## What to produce
Quote the data verbatim from the line containing "You are a GUI" through the line containing "Image resolution: width=1542", both included.

## Record set

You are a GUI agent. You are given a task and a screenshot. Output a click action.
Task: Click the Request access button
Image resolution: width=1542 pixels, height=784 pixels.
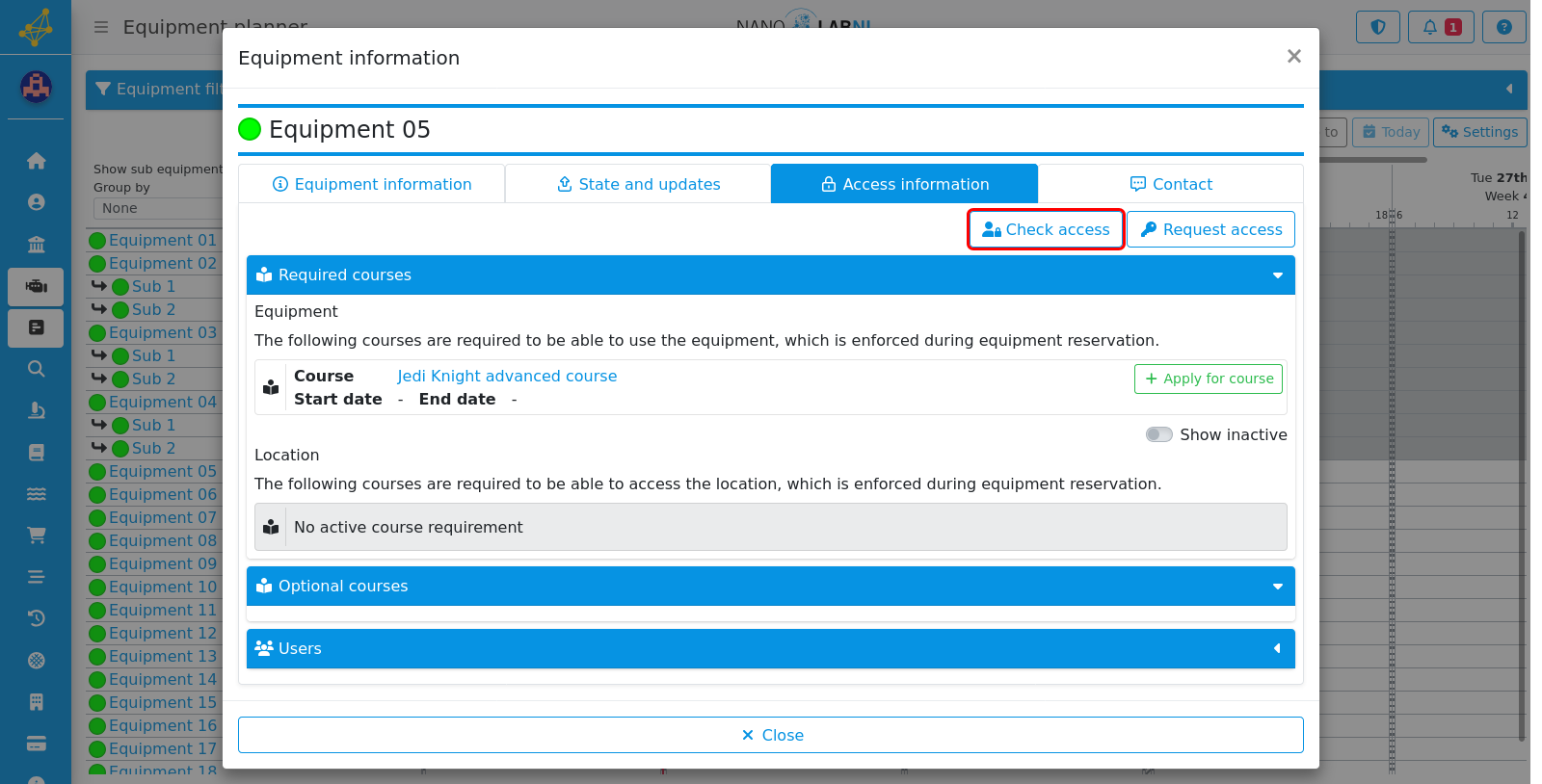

==

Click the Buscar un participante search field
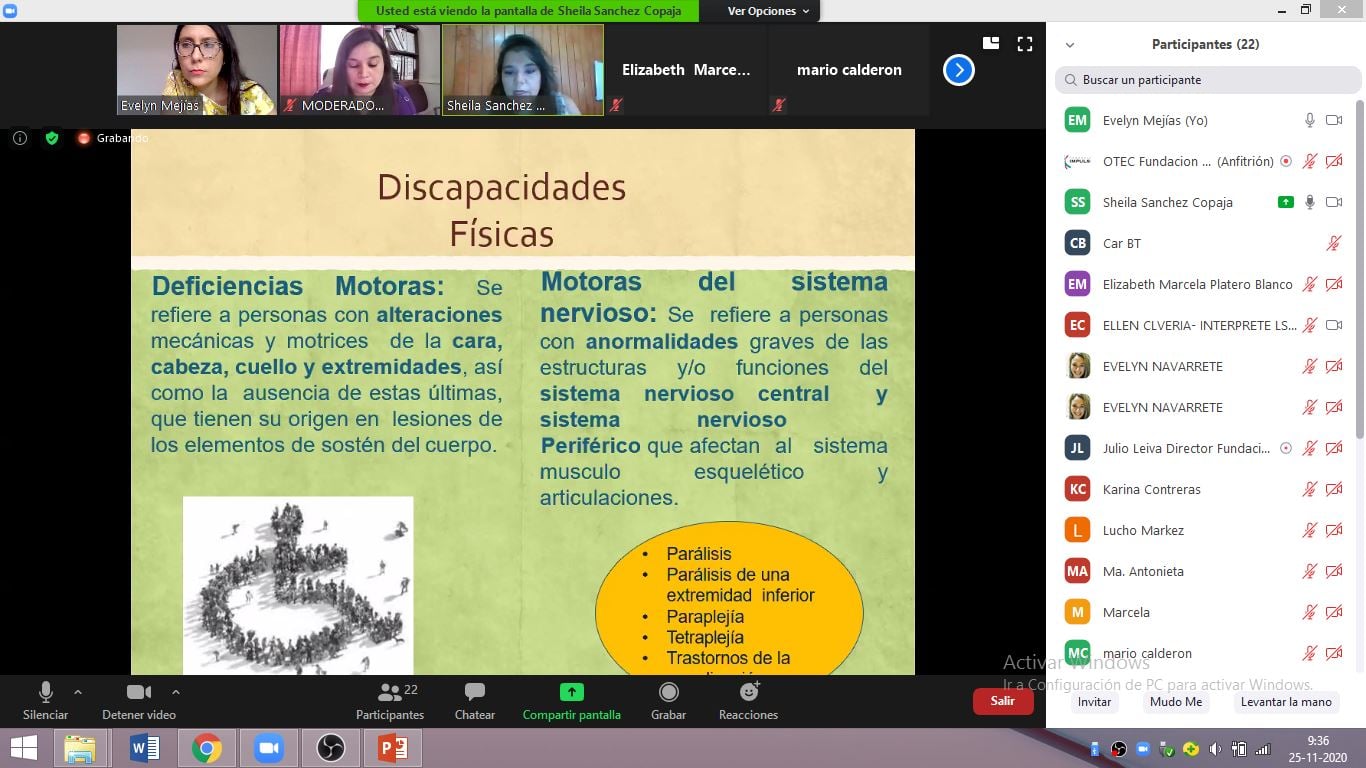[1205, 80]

## Output for this exercise
You are a GUI agent. You are given a task and a screenshot. Output a click action.
Task: Click the Request access button
Image resolution: width=1542 pixels, height=784 pixels.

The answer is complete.